Читаем Том 5. Переводы. О переводах и переводчиках полностью

— Не могу, потому что не знаю современной литературы: ни нашей, ни мировой. За стихами стараюсь следить, но и то имею возможность следить только за печатаемыми стихами. А этого мало. Мне уже об этом говорили, когда вышла моя книжка по истории русского стиха. Дело в том, что статистика, которая там дается по употребительности разных стихотворных форм в последние два десятилетия, как мне указали, ненадежна, потому что там не учитывается непечатающаяся поэзия. Я с этим целиком согласен, но пока перерабатывать ничего не могу, потому что то, что не печаталось, издано еще не целиком. Нет общего мнения, каких авторов считать более представительными, а каких более случайными, а делать это на свой вкус я не имею никакого права (авось из вас кто-нибудь перепишет эту главу). В восприятии современной поэзии я остался внутри стихотворной культуры моих приблизительных сверстников (условно говоря, Евтушенко и Вознесенского). На ту культуру я смотрю изнутри, на эту — извне. А как известно, во французском классицизме, когда современники смотрели изнутри, то для них Корнель и Расин были как небо и земля, но когда мы на них смотрим извне, то для нас они — как два сапога пара. Вот так для меня — как два сапога пара — смотрится многое, что для вас, вероятно, глубоко различно. Поэтому тут мне еще долго блуждать и привыкать. Прозу же не успеваю читать начисто: не хватает времени. А когда успеваешь просматривать журналы, читаешь публицистику: она интереснее.

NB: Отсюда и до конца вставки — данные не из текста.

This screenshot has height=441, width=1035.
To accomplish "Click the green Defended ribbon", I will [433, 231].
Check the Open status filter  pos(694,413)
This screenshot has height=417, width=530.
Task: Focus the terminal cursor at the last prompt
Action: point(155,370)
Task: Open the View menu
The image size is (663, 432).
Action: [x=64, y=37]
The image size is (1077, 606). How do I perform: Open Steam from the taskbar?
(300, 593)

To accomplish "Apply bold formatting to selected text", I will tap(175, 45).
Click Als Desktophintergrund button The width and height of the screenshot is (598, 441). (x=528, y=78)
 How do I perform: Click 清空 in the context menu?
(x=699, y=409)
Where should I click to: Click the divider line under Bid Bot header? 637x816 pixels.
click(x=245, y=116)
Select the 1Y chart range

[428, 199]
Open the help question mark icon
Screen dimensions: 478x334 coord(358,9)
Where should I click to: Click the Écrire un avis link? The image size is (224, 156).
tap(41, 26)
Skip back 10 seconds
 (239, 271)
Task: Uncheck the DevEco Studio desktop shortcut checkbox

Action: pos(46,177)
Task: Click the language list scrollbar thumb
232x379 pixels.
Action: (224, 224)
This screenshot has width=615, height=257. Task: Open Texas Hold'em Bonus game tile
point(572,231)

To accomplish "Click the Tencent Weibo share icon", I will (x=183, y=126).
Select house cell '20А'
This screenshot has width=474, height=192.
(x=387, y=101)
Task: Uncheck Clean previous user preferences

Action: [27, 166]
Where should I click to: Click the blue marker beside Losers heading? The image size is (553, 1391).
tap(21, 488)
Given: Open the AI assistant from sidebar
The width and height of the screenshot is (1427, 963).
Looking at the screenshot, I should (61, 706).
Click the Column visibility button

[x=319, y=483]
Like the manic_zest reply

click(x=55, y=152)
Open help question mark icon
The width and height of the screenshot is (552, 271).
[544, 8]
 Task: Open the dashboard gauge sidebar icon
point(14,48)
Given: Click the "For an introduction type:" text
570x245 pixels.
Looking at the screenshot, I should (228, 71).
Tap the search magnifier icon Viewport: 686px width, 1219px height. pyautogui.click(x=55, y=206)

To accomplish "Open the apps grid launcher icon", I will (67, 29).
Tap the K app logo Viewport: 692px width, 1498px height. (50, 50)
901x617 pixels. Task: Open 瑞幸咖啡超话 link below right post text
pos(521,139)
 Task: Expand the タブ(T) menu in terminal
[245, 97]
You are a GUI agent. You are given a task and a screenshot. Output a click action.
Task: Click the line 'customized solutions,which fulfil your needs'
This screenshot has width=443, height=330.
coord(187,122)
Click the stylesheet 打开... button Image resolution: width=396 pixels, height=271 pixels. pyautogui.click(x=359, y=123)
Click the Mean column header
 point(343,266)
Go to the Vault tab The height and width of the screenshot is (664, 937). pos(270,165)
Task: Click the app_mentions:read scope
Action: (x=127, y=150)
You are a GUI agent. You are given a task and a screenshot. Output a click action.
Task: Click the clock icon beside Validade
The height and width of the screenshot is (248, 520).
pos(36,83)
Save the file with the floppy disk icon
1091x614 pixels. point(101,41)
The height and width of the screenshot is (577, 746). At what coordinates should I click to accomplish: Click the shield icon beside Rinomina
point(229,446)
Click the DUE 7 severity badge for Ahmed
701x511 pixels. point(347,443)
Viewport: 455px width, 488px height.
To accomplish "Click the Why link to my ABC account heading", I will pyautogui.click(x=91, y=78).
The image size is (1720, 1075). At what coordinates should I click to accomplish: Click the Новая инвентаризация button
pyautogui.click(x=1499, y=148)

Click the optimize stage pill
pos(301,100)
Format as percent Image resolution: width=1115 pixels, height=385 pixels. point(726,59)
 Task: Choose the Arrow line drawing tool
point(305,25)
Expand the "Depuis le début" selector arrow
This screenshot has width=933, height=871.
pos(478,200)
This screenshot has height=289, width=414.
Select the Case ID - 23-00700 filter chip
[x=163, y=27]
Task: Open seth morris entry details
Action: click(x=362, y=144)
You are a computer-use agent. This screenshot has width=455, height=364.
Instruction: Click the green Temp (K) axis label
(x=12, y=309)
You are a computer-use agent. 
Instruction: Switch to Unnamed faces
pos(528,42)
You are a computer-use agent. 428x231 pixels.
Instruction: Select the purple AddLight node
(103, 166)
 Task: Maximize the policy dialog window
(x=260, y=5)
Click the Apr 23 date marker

— Есть ли в современной литературе что-нибудь принципиально новое?

— Этот вопрос сливается с первым. Я на него ответить тоже не могу. Но если современную литературу понимать шире, как, скажем, литературу ХХ века, в противоположность прошлым векам, то я читал на днях две лекции, которые З. Г. Минц справедливо назвала несколько эпатирующими. Я говорил, что приемы поэзии ХХ века вполне можно уложить в систему понятий рационалистической поэтики и риторики самого крепкого античного образца. Революционность поэзии ХХ века иллюзорна: на столько же, на сколько иллюзорен был для современников, допустим, отказ романтиков от классицизма как от мерзкой риторики. Нам теперь важно, что романтики просто сменили одну риторику на другую. Потом Верлен опять требовал, чтобы риторике свернули шею, и опять-таки риторика не исчезла, а только обновилась. Всякая словесность в античном понимании есть риторика и поддается анализу методами, выработанными для этого. Но повторяю, что я говорю не о литературе, а только о поэзии.

— Наверное, некоторые имена в современной поэзии, несмотря на отсутствие целостной картины, все-таки привлекли Ваше внимание?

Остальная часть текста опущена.